Back in the 1990’s the social psychologist Paul Rozin and his colleagues asked people if they would wear Hitler’s sweater, and they usually said no, not even if it had been washed, torn or lent to Mother Teresa first. That was an important insight into the mind’s rules for reacting to contamination: It showed, first, that those rules don’t distinguish between physical and moral impurity and, second, that they’re profoundly non-rational. The rules say a sweater’s Hitlerness can’t be cured by detergent, or a symbolic punishment, nor by spending time on the back of a saint. It’s not logical but it’s how our minds work (maybe because in Release 1.0, before morality, such a rule prevented our ancestors from getting poisoned).
Such is human nature.
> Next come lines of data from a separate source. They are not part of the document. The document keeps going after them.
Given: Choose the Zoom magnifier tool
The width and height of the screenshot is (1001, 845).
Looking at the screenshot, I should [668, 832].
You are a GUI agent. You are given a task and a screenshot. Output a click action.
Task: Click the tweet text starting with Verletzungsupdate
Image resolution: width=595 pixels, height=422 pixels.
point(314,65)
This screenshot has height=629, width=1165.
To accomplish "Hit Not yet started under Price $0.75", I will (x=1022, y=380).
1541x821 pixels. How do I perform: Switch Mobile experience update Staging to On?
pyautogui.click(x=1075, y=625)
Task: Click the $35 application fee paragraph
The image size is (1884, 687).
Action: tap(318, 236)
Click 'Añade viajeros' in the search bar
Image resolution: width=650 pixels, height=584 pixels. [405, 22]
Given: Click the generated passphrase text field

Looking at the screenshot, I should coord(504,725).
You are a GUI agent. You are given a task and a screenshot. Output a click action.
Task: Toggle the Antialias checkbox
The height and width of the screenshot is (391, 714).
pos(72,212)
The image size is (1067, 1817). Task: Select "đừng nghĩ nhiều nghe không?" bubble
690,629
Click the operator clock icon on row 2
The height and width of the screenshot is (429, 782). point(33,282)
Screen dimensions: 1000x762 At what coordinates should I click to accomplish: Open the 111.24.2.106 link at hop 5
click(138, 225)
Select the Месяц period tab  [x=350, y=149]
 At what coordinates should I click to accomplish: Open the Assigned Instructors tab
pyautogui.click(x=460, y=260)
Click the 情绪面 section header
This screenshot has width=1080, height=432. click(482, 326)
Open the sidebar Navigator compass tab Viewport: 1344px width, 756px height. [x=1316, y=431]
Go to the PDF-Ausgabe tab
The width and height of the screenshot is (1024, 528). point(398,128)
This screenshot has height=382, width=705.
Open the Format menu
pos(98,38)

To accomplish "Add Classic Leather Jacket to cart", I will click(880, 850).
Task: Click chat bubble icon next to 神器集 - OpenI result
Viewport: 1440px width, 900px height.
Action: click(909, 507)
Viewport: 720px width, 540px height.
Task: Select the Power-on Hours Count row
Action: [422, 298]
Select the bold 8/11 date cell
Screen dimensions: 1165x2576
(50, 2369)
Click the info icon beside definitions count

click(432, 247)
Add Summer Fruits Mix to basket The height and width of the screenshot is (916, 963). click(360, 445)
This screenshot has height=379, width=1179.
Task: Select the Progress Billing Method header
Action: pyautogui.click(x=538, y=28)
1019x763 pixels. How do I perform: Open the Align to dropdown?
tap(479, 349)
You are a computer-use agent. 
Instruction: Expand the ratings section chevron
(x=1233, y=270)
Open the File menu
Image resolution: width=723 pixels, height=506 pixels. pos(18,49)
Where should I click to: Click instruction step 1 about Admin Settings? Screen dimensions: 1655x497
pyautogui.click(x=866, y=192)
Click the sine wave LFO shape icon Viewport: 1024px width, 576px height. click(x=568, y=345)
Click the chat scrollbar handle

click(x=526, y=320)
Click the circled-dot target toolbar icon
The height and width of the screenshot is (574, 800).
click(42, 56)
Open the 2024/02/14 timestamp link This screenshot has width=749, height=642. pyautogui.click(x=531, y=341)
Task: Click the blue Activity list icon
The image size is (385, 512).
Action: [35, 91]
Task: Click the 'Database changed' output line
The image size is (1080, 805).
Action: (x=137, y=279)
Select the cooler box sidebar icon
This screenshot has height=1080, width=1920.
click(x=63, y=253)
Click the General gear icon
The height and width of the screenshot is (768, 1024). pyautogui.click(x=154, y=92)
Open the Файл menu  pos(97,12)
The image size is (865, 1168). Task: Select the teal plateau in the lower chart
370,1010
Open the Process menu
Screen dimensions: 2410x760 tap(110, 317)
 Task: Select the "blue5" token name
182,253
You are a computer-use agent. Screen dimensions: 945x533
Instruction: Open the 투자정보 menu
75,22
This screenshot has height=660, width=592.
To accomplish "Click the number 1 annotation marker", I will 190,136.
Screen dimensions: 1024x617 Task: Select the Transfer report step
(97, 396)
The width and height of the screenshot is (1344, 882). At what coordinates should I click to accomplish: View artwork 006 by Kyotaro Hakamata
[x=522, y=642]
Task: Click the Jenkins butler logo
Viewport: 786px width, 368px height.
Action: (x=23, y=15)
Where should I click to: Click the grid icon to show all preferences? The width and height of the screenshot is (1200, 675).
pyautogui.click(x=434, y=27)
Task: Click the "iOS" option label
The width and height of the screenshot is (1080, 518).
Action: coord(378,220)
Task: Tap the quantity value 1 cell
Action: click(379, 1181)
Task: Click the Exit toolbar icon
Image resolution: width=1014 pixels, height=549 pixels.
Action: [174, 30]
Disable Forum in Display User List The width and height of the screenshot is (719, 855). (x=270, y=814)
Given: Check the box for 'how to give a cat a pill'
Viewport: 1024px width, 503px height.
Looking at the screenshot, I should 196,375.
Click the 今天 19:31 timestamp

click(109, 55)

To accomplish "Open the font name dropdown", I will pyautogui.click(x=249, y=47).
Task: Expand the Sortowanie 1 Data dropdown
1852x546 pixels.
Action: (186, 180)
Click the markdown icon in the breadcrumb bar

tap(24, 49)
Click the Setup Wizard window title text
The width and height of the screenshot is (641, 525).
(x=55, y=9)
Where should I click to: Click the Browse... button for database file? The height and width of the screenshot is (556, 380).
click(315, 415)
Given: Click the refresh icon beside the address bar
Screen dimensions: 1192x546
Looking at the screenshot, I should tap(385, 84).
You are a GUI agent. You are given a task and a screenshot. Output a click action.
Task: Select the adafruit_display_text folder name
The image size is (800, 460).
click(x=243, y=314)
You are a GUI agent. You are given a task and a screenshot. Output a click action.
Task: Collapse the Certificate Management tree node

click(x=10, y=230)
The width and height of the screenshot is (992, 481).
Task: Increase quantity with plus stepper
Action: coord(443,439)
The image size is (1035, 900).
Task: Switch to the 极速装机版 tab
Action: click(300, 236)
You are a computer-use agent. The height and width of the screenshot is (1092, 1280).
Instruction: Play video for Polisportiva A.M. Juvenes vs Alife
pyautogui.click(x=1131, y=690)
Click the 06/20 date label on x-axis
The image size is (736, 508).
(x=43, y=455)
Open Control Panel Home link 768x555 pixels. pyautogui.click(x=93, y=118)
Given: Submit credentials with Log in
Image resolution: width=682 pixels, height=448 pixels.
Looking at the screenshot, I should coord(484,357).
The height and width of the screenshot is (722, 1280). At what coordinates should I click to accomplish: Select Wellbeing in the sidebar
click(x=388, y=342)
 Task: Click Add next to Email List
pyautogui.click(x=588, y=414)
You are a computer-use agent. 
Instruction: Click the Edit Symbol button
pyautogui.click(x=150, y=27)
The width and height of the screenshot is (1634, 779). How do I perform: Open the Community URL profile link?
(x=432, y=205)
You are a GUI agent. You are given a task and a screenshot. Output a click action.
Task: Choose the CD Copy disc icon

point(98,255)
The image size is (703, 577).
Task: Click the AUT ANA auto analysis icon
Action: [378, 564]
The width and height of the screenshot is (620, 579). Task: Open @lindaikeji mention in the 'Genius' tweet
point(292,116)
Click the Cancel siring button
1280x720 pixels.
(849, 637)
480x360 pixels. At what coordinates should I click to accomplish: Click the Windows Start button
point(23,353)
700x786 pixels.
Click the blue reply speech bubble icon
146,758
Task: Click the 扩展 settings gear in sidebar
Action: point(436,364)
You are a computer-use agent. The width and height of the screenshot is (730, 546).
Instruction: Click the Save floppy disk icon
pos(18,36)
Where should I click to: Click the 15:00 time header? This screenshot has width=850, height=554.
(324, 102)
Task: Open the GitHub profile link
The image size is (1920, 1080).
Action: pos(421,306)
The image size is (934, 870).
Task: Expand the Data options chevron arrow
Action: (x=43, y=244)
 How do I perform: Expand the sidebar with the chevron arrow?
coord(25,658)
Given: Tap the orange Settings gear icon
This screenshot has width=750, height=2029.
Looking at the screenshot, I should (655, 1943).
But gut instincts and biases can be overcome by appeals to reason. If that weren’t true, we wouldn’t have armies.
After all, people aren’t innately inclined to blind obedience, nor to run toward men with guns. Nor does killing come easily to most of us. (As Dave Grossman has explained, most soldiers in most wars until recently have avoided aiming at the enemy and firing. It takes systematic training, which he describes in his book, to overcome that reluctance to kill.)
This disciplined assault on instinct is the basis of military life. So wars aren’t fought because “primitive” emotions overcome reason; they’re fought because reason overcomes primitive emotions, and people consciously and conscientiously force themselves to do what doesn’t come naturally. Of course, wrote the Air Force General Curtis LeMay, anyone dropping bombs from an airplane will think about the innocents he’s killing, “a child lying in bed with a whole ton of masonry toppling on top of him.” But a disciplined mind puts those gut feelings aside: “Then you have to turn away from the picture if you intend to retain your sanity. And also if you intend to keep on doing the work your Nation expects of you.”
Given that militaries are hyper-rational institutions, I was surprised to see what the Canadian Air Force did with Williams’ uniforms and equipment. The logical thing to do with these lifeless materials would be to re-use and recycle them. By contrast, the urge to treat them like Hitler’s sweater is unreasoning and instinctive. But that’s what the Air Force did with Williams’ stuff: Last week, they burned it all.